# [WHAT IS REQUIRED]
Where the records below show a line containing "Task: Click the cPanel logo", start copying; end with the line containing "Click negative icon", and copy it too.

# [EXTRACTED RECORDS]
^^^^^^^^

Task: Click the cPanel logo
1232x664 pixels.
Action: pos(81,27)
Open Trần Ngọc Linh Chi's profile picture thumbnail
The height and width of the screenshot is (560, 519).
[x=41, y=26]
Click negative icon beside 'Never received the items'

^^^^^^^^

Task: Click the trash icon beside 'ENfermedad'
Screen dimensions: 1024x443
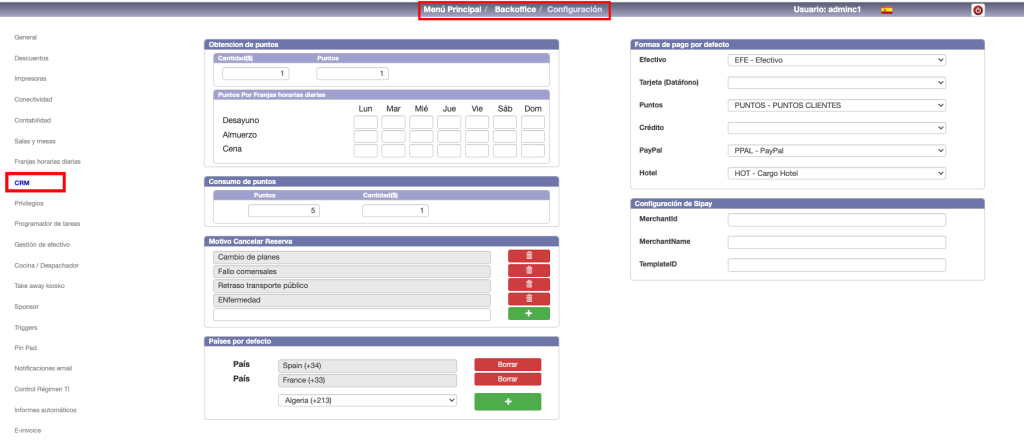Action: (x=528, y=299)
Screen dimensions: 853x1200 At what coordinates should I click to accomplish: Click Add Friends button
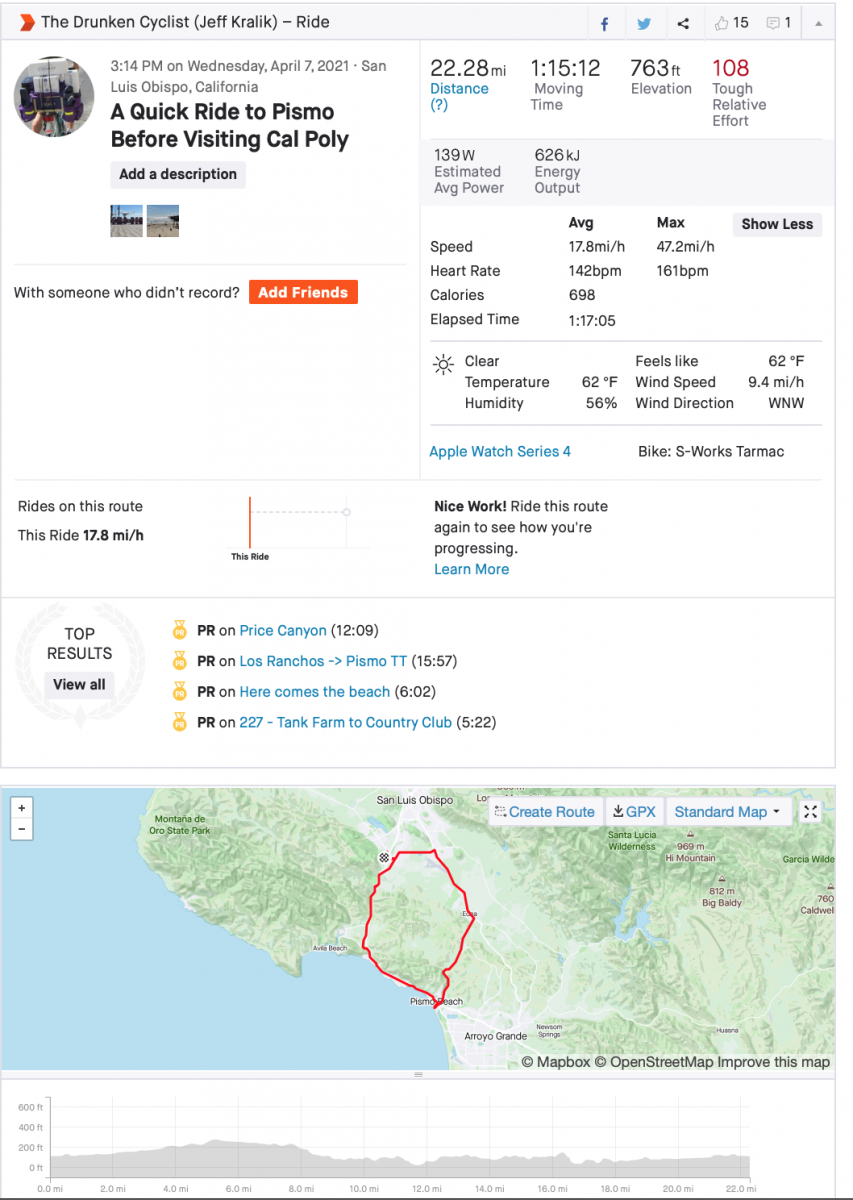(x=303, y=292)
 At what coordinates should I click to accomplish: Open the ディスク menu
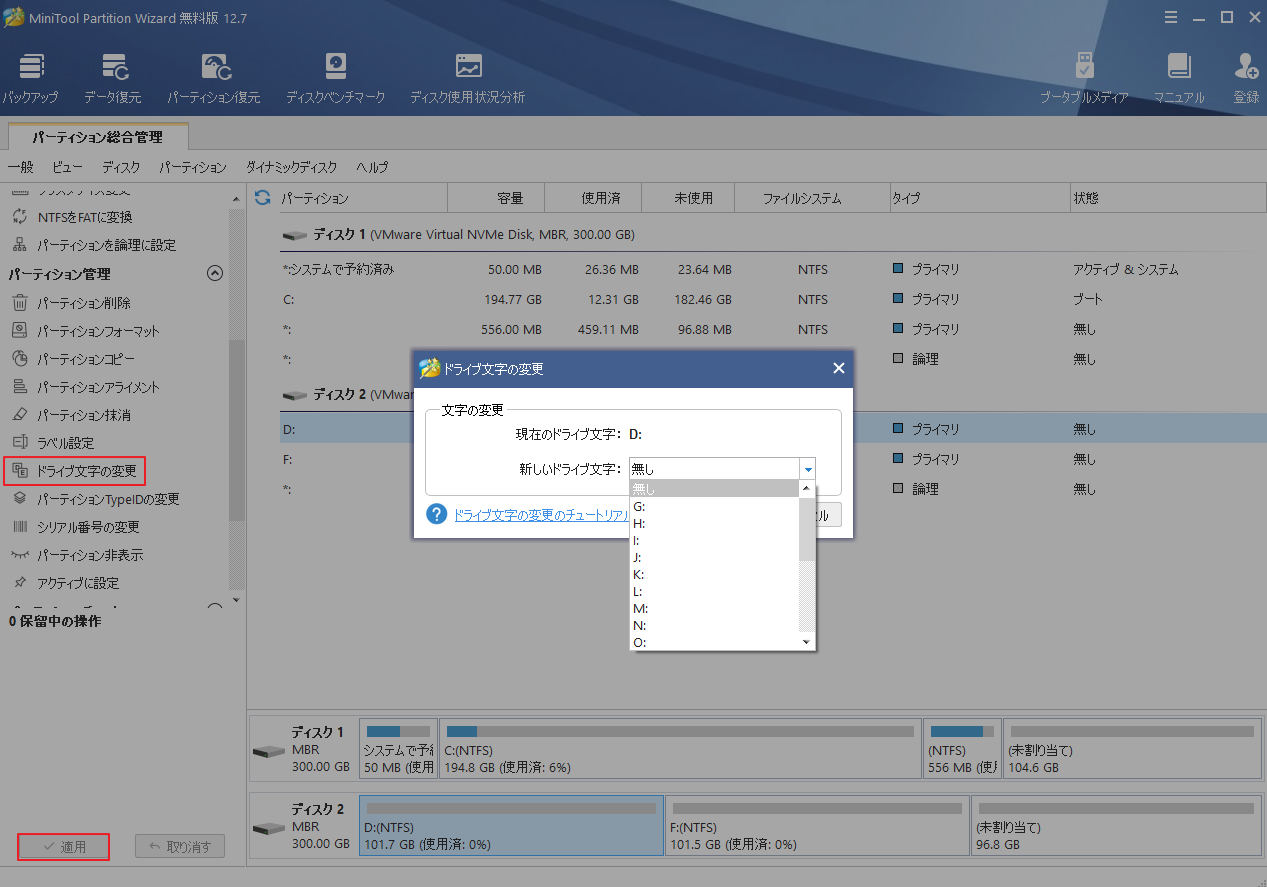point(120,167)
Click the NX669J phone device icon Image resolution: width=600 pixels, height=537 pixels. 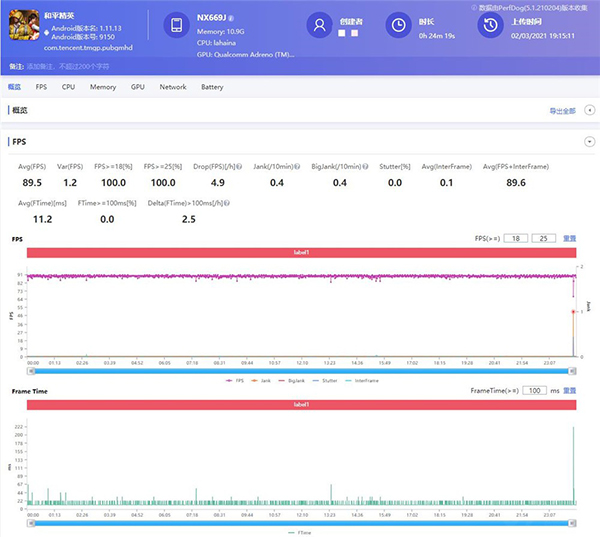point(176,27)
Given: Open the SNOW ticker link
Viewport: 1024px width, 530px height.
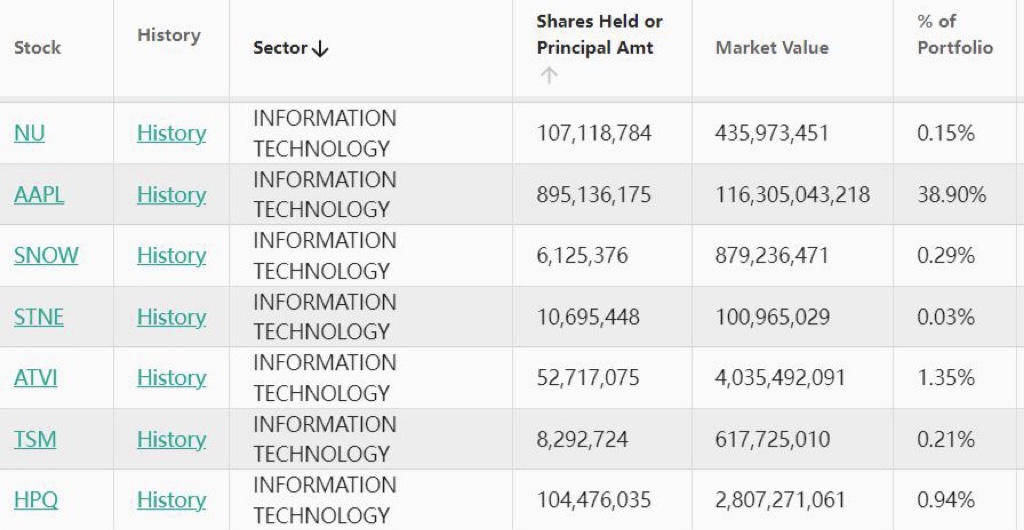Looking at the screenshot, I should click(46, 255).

^^^^^^^^

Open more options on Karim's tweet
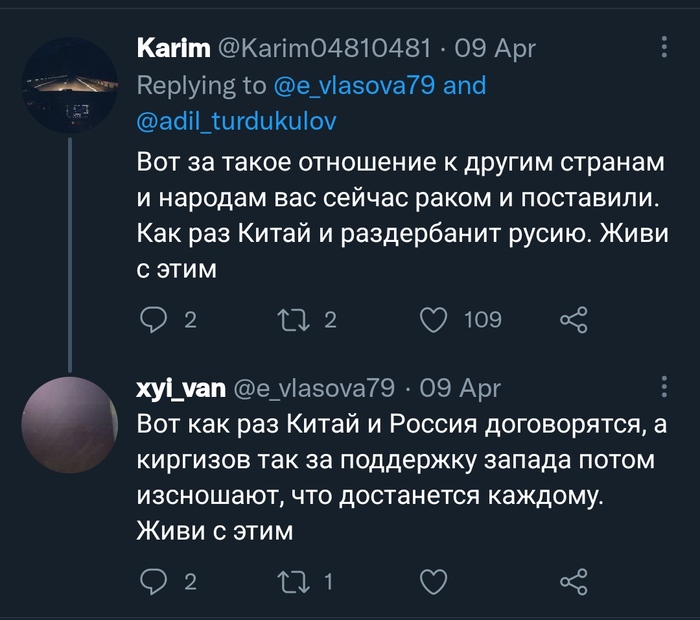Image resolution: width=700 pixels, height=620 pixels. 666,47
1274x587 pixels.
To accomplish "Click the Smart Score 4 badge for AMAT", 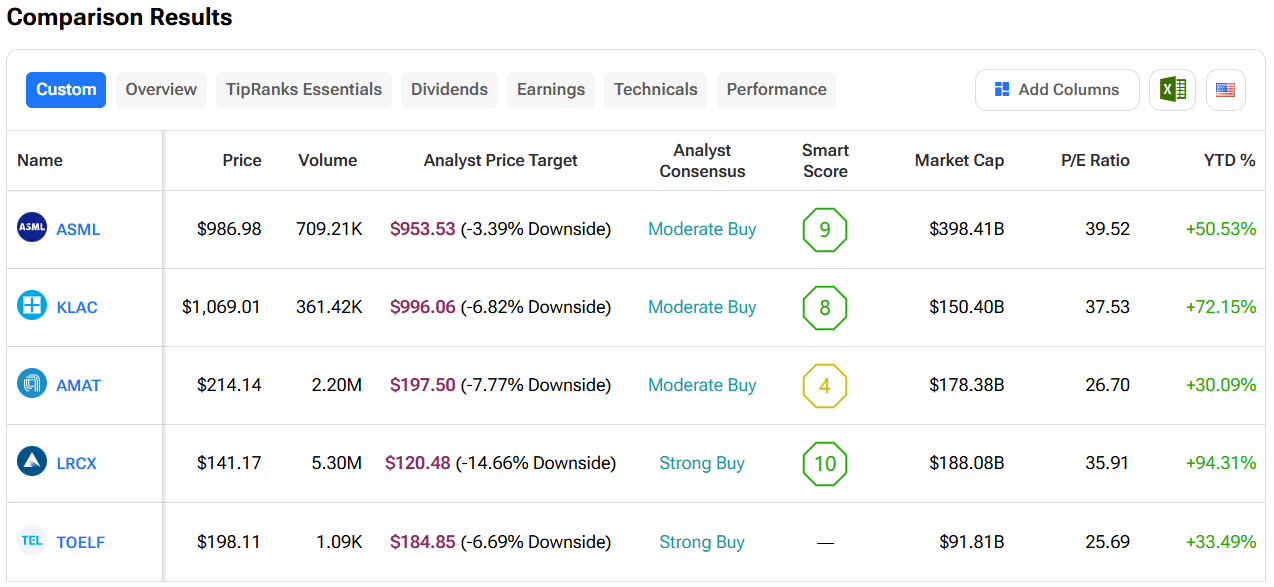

^^^^^^^^

# [PROBLEM SOLUTION]
Task: Click the cPanel logo
1232x664 pixels.
Action: pos(81,27)
Open Trần Ngọc Linh Chi's profile picture thumbnail
The height and width of the screenshot is (560, 519).
[x=41, y=26]
Click negative icon beside 'Never received the items'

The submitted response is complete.